As Web application platforms rise in importance and popularity, Google, Microsoft, MySpace and Facebook executives shared tips for keeping developers happy, disagreed on philosophical issues like standards and articulated wish lists of applications they'd like to see created.

The executives, who participated in the panel "The Platform Advantage" at the Web 2.0 Summit in San Francisco on Friday, generally agreed that platform providers must have concrete policies and rules for developers to follow.

Other best practices are to offer developers clear ways to generate revenue and to not treat them as rivals when they create applications that compete with those from the platform providers, the panelists said.

"From our standpoint, one of the most important things with our platform is that we have very clear guidelines, very clear rules, and we adhere to them," said Amit Kapur, MySpace's chief operating officer, referring to the company's recently launched application platform for its social-networking site.

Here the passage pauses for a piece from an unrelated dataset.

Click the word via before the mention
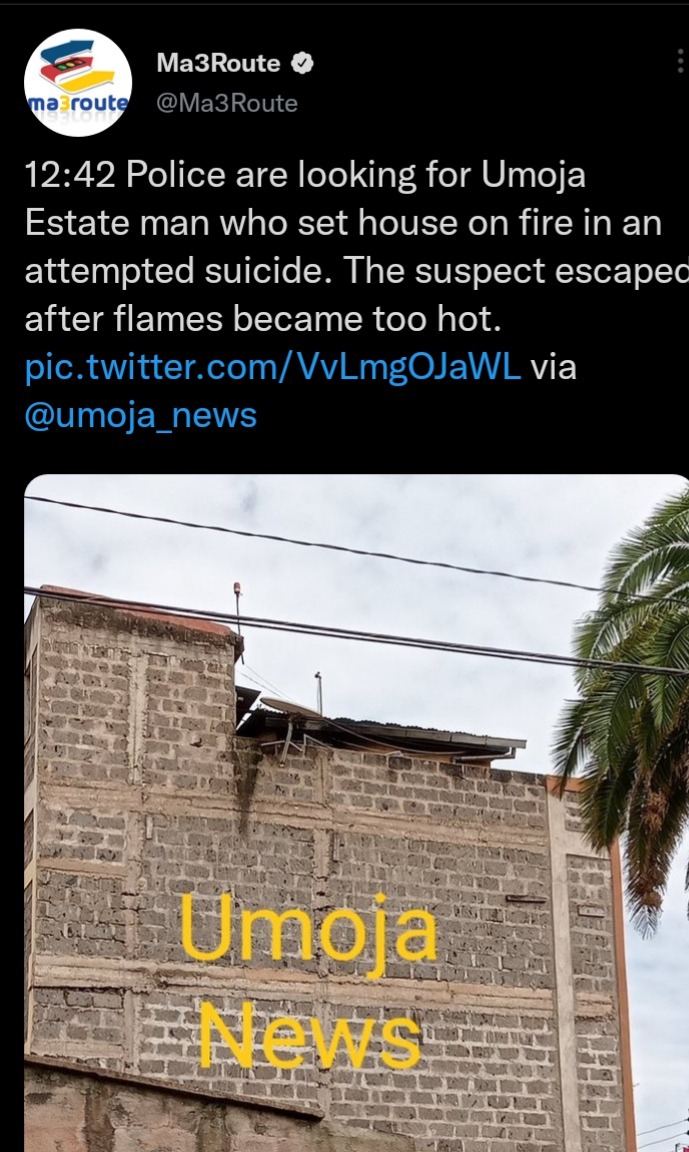689x1152 pixels. 554,367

Elliot Schrage, Facebook's vice president of communications, public policy and platform marketing, said his company prioritizes transparency in its dealings with developers, particularly regarding changes to the application platform. It's also important to seek and consider feedback provided by developers about the platform, and provide tools and resources, Schrage said.

In addition to clear ground rules and communication, platform providers must display a firm commitment to the platform, which in turn fosters confidence among developers that their investment of time, effort and resources is protected, said David Treadwell, corporate vice president of Microsoft's Live Platform Services.

"We want to make sure that the investments developers make are protected for the long term," Treadwell said.

A big no-no for platform providers is using their power to quash applications that compete with their own, the panelists agreed.

"If someone built a competitive application with our photo or mail products, we would welcome that. We want to see that because it's going to provide a better experience for our users," MySpace's Kapur said. "That keeps us relevant, keeps our users engaged with the core product, our social network."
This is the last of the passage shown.